Exercise aim: When you reach the line containing "Other Cookware (105, 564)" in the records below, start copying exactly, and stop once you have copied the line containing "Music Equipment (757, 139)".

The input:
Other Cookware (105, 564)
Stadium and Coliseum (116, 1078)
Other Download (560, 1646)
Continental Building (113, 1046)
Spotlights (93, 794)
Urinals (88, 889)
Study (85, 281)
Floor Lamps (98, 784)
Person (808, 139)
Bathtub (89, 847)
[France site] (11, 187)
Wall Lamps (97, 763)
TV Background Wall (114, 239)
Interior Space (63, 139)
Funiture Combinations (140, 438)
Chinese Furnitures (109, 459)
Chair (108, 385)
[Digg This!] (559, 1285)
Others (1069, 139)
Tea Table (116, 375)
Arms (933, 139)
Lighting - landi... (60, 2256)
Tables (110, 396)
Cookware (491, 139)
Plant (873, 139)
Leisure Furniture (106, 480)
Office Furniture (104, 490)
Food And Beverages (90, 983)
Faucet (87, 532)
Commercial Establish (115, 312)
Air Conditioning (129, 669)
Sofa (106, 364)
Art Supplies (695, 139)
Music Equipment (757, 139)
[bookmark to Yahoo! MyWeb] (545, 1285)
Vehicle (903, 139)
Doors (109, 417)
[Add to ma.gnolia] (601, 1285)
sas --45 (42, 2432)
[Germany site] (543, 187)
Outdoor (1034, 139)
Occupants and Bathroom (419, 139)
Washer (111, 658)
--
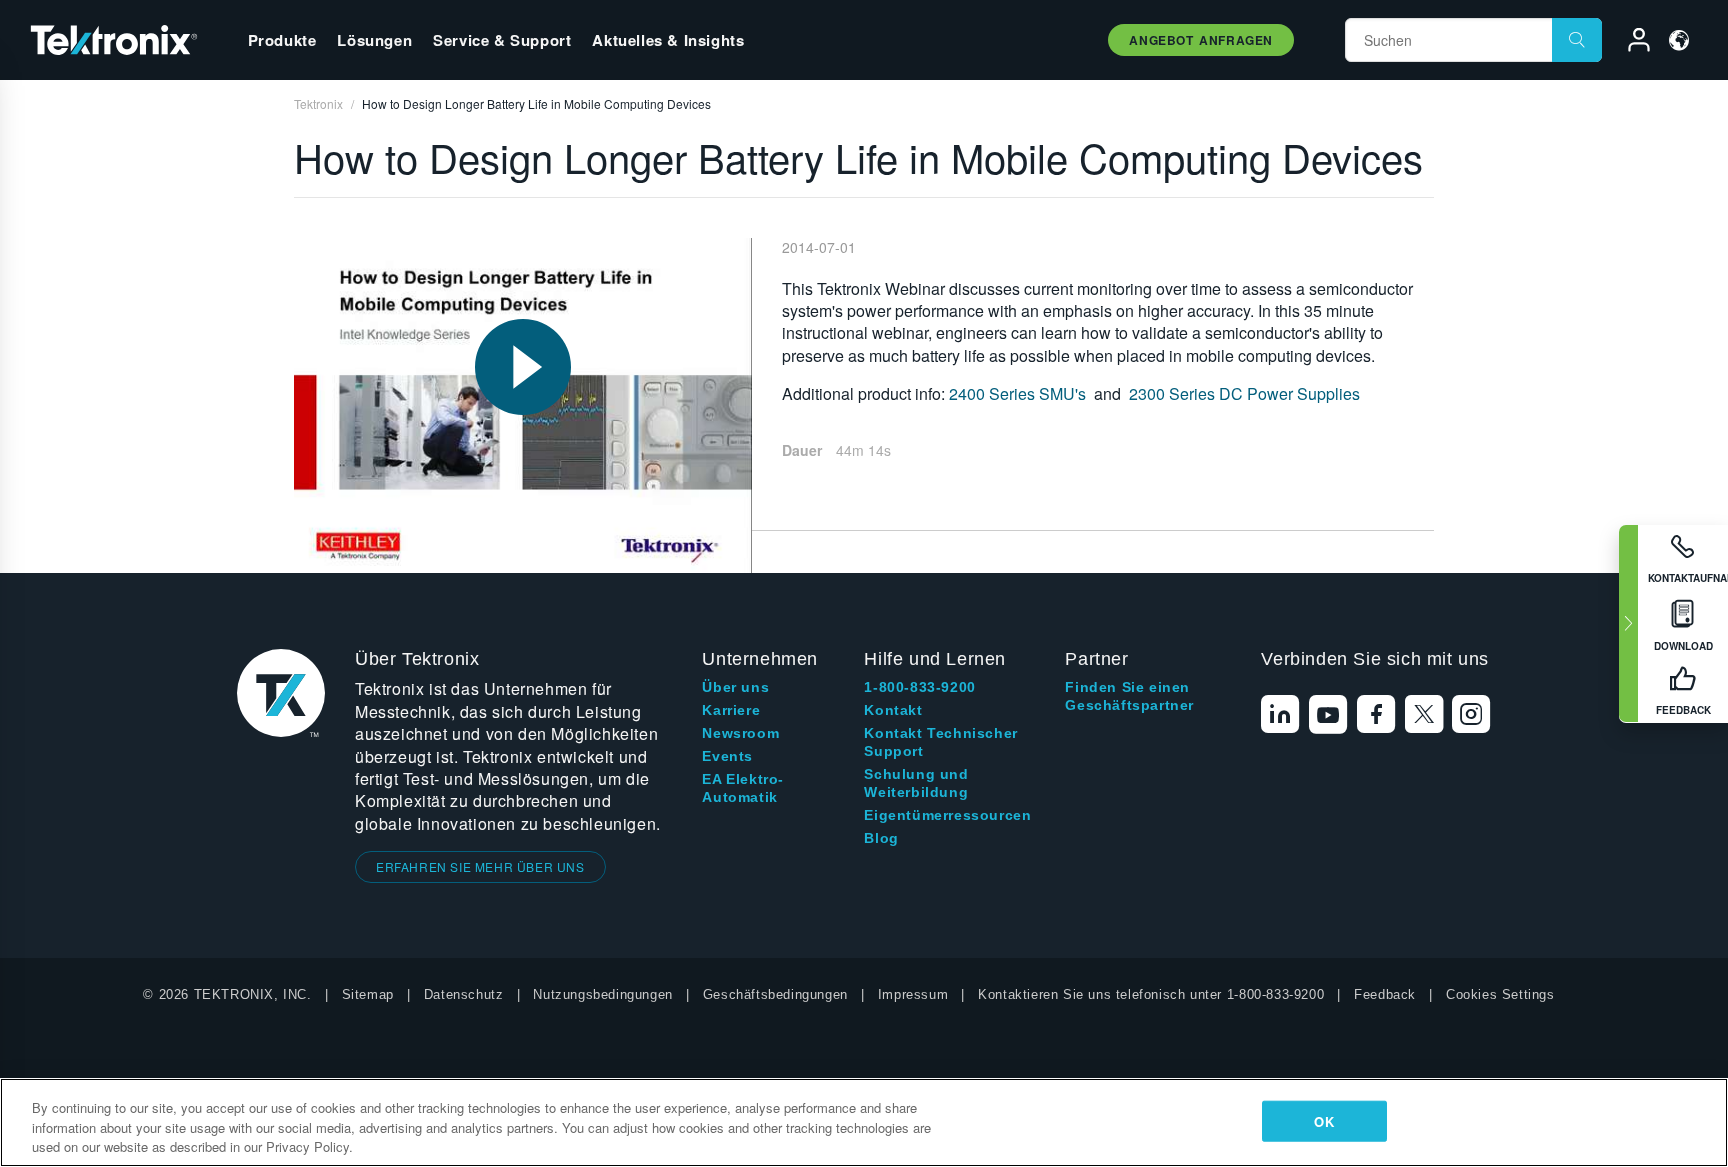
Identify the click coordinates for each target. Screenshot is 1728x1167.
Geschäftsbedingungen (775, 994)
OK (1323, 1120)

Output for this exercise:
Other Cookware (105, 564)
Stadium and Coliseum (116, 1078)
Other Download (560, 1646)
Continental Building (113, 1046)
Spotlights (93, 794)
Urinals (88, 889)
Study (85, 281)
Floor Lamps (98, 784)
Person (808, 139)
Bathtub (89, 847)
[France site] (11, 187)
Wall Lamps (97, 763)
TV Background Wall (114, 239)
Interior Space (63, 139)
Funiture Combinations (140, 438)
Chinese Furnitures (109, 459)
Chair (108, 385)
[Digg This!] (559, 1285)
Others (1069, 139)
Tea Table (116, 375)
Arms (933, 139)
Lighting - landi... (60, 2256)
Tables (110, 396)
Cookware (491, 139)
Plant (873, 139)
Leisure Furniture (106, 480)
Office Furniture (104, 490)
Food And Beverages (90, 983)
Faucet (87, 532)
Commercial Establish (115, 312)
Air Conditioning (129, 669)
Sofa (106, 364)
Art Supplies (695, 139)
Music Equipment (757, 139)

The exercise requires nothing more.